Qué hacer:
1. Anota los nombres de lugares que aparecen en el relato sobre Emilse.
2. Retoma el relato sobre Emilse a partir de su última oración y continúalo.

Fragmento del documento:
┏━━
A Emilse la conocí en una reunión virtual, de esas donde las cámaras parpadean y las voces se entrecortan, pero el alma se reconoce de inmediato. Era la sesión fundacional de nuestro Movimiento de Madres y Mujeres por la Paz. No necesitó decir mucho para estremecerme. Su historia entró a la pantalla como entra el viento: sin pedir permiso, removiendo todo a su paso. Y la abracé con todo el amor del mundo, aunque fuera con palabras, aunque fuera desde lejos.

La abracé aún más fuerte el día que fundó la Guardia Intercultural Humanitaria, en el parque de Yumbo, Valle del Cauca, bajo el calor espeso de una mañana de sábado. Era el punto de partida, justo antes de subirnos a la chiva que nos llevaría al resguardo de Valle del Sol, donde ella cumpliría su misión. Emilse, con sus largas trenzas afrocolombianas y su acento dulce, se paró frente al grupo con la dignidad que dan el duelo y la esperanza. Supimos entonces que estábamos siendo testigos de algo más grande que nosotras mismas.
┗━━
Datos proporcionados:
┏━━
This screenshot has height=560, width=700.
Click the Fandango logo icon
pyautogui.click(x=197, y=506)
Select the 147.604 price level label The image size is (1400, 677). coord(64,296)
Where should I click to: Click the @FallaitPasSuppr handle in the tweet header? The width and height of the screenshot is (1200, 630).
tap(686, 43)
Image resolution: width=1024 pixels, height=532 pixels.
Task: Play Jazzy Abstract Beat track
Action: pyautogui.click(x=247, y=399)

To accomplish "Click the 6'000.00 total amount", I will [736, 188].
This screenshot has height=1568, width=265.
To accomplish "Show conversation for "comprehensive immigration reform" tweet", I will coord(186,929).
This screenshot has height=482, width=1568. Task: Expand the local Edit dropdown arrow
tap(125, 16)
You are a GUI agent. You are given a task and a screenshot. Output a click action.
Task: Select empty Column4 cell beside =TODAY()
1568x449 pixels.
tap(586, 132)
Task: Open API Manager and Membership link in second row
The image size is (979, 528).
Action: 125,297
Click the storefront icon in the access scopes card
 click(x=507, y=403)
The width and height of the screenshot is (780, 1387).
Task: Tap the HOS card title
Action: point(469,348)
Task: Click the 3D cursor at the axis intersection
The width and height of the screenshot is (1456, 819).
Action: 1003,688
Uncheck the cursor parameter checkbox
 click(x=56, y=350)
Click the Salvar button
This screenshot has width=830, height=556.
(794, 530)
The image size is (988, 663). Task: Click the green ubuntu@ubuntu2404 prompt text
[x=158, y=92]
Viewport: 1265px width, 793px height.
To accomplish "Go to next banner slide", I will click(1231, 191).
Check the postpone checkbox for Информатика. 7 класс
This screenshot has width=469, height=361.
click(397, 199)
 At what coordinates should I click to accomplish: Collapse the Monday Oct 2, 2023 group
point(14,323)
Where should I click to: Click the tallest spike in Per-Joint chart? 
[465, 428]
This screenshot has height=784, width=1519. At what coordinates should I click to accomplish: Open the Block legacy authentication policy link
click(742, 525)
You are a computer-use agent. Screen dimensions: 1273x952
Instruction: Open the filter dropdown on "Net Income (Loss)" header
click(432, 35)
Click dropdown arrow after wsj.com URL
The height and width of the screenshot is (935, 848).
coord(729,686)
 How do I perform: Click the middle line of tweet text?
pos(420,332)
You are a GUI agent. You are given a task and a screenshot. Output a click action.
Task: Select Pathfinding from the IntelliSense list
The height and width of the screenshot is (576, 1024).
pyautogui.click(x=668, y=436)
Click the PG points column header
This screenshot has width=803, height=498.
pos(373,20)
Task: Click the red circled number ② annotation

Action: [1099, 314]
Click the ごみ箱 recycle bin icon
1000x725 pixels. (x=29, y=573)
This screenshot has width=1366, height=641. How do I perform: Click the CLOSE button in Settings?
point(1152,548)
┗━━
Respuestas:
1.
Yumbo
Valle del Cauca
Valle del Sol

2.
Venía bajando del monte como bajan las mujeres negras de las guerras: con la espalda cargada de historia, con las manos vacías de su hija y de su nieto, y con el corazón lleno de nombres sin tumba.

Emilse Jiménez no nació para ser heroína. Nació en Buenos Aires, Cauca, donde el río Cauca arrastra más muertos que peces y donde el plomo cae más rápido que la lluvia. Allá crio a Jessica Viviana Carabalí, una hija de fuego que aprendió a hablar en reuniones comunitarias, a escribir en carteles de protesta, y a soñar en clave de resistencia. Jessica fue lideresa social, se metió con los poderosos de turno, con los que pegaban a las mujeres en la oscuridad y con los que mandaban a matar desde sus escritorios.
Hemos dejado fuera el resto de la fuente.